Breathing Lessons


I really like Whole Living magazine.  In this month’s issue, Amy Gross has a nice article — “Breathing Lessons” — on the why and how of practicing mindfulness meditation.  An excerpt:

The disasters we imagine in our future torture us more than reality ever can.  As Eckhart Tolle teaches, “Right now I’m OK.”  The more fully you inhabit now, the more OK you are.  Now is home base, the best spa, the best medicine.  Meditation is training in getting to now.
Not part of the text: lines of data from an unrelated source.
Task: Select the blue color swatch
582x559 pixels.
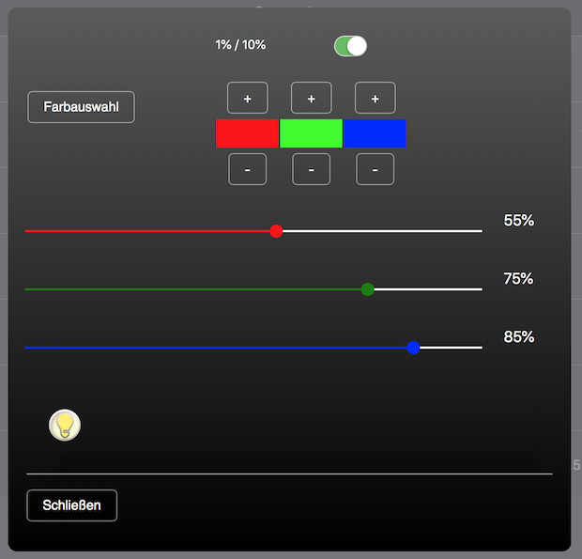Action: [x=375, y=133]
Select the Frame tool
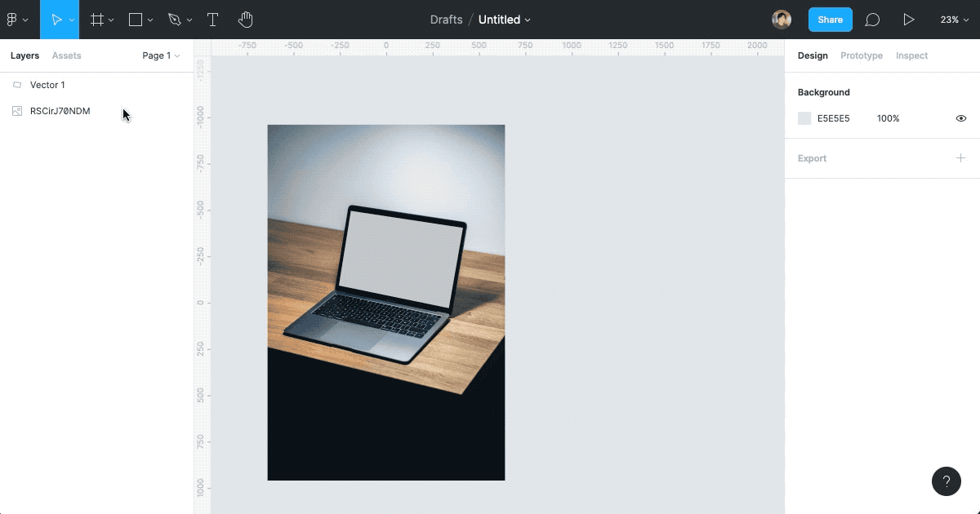 (x=98, y=19)
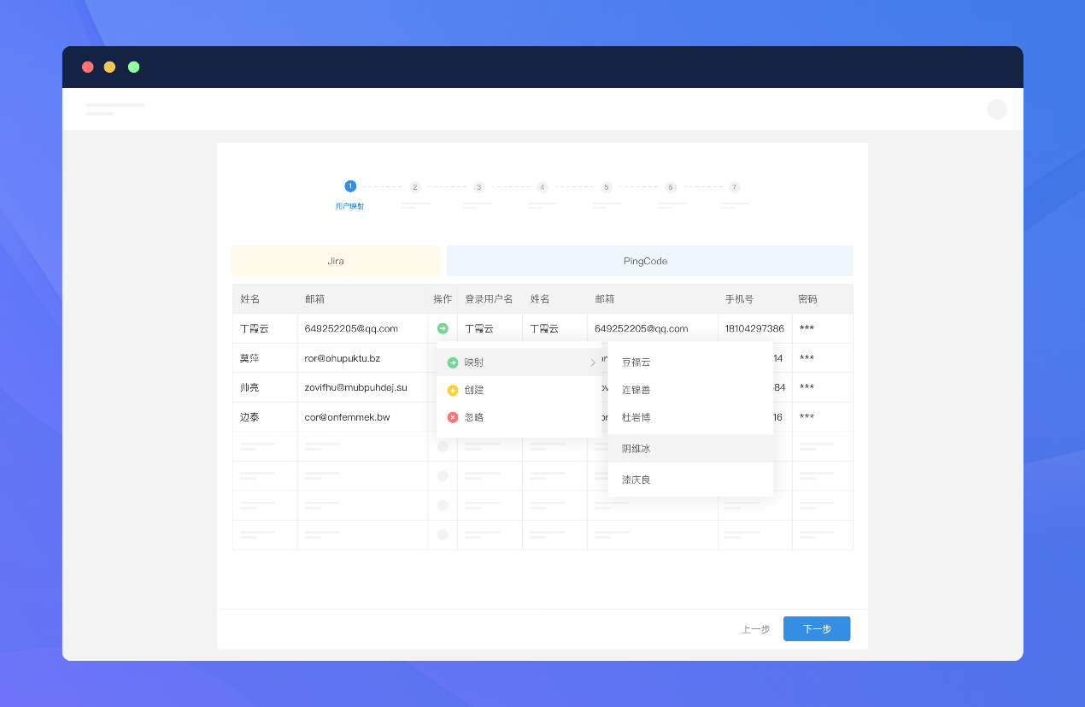Image resolution: width=1085 pixels, height=707 pixels.
Task: Click the green mapping arrow icon for 丁霞云
Action: tap(443, 327)
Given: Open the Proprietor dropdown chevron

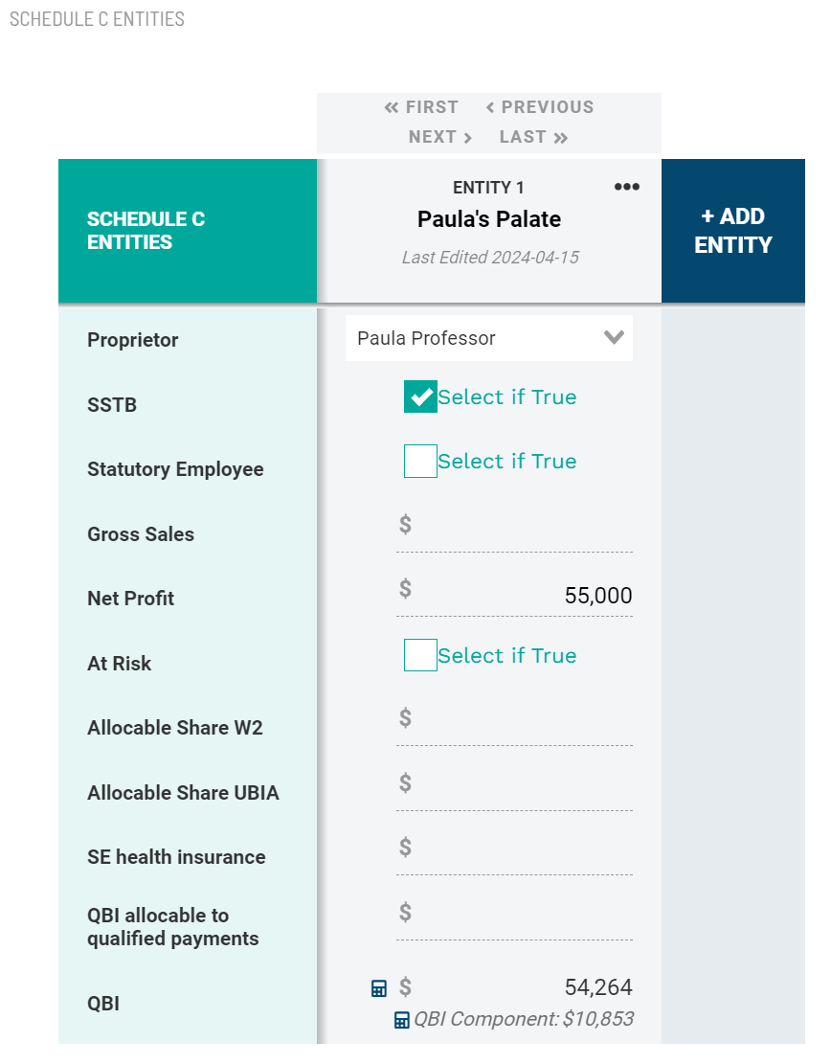Looking at the screenshot, I should (x=614, y=337).
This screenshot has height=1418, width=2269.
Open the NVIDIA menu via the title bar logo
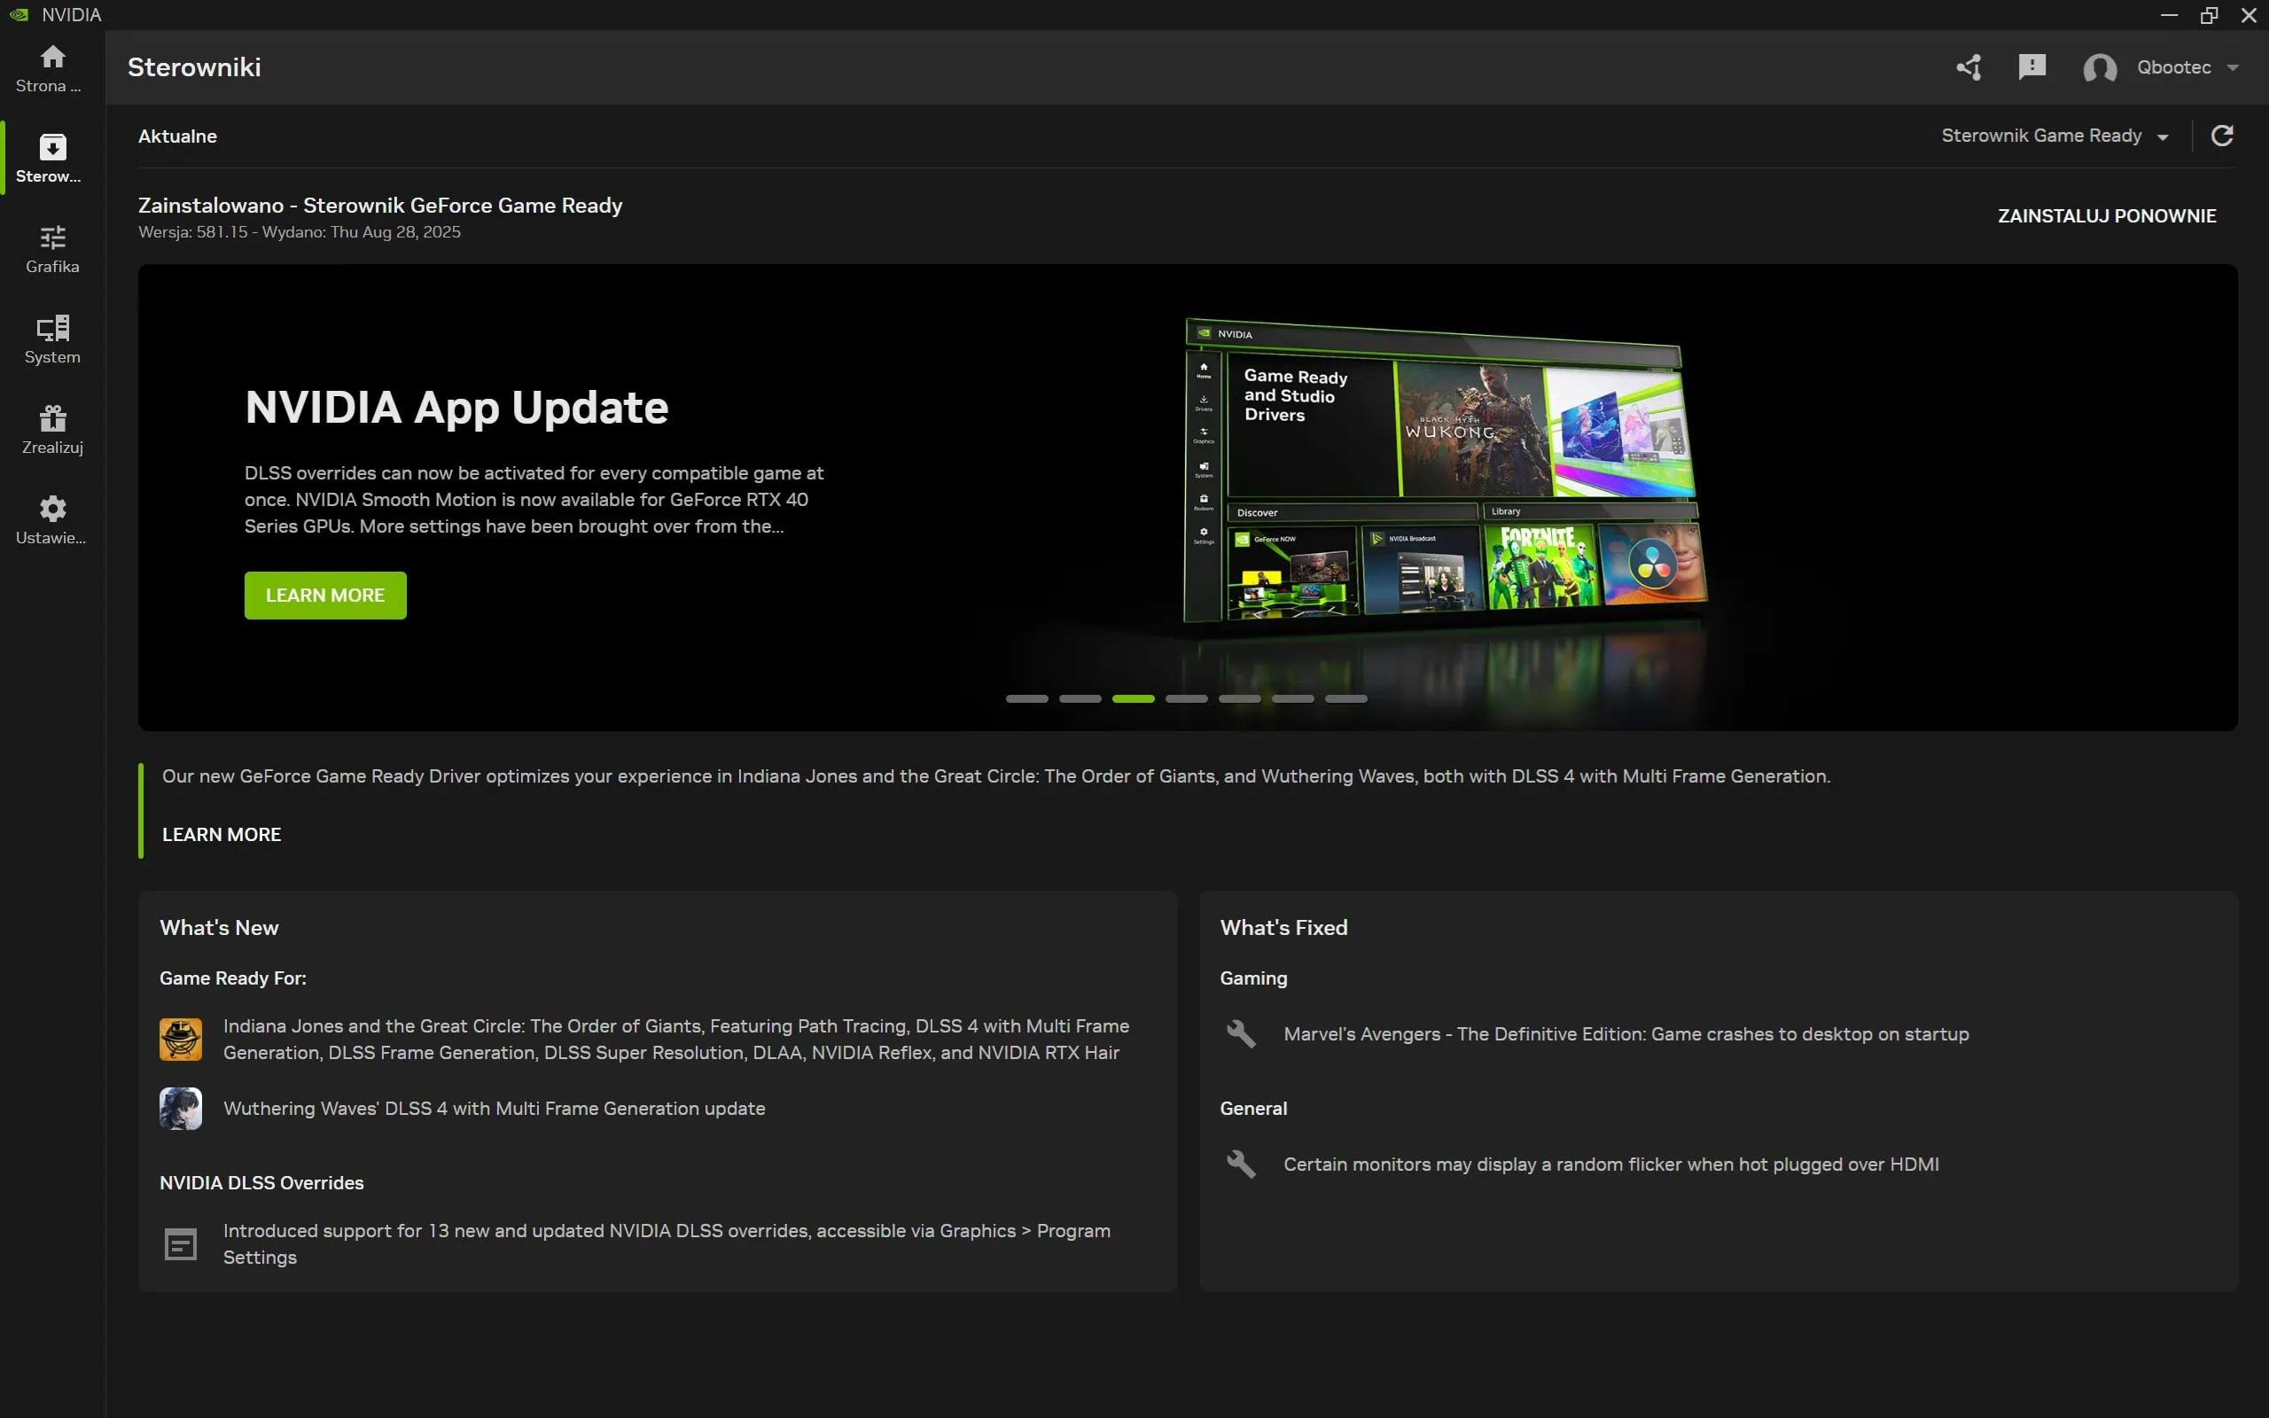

What makes it powerful is what makes it hard: you’re dismantling two of the oldest reflexes in the world.  The first is: Running away from pain. We spend our lives clamping off negative reactions.  Meditation invites these reactions to the surface, where they  can get the attention they’ve wanted from you all these years, and ultimately dissolve.  You see you’re not destroyed.  ”Acceptance is the key,”  Joseph [Goldstein] says.  ”Resistance locks in the feeling.”

The second reflex is: Clinging to the pleasant. We want what we want when we want it; when we get it, we hold on tight.  That’s as futile as trying to hold on to a rushing river.  Meditation offers infinite opportunities to open our grip.  We see that we don’t lose anything by letting go — we’ve just quit an exercise in futility.  Peace, according to the Buddha, is the greatest happiness.  And isn’t that what you said you wanted?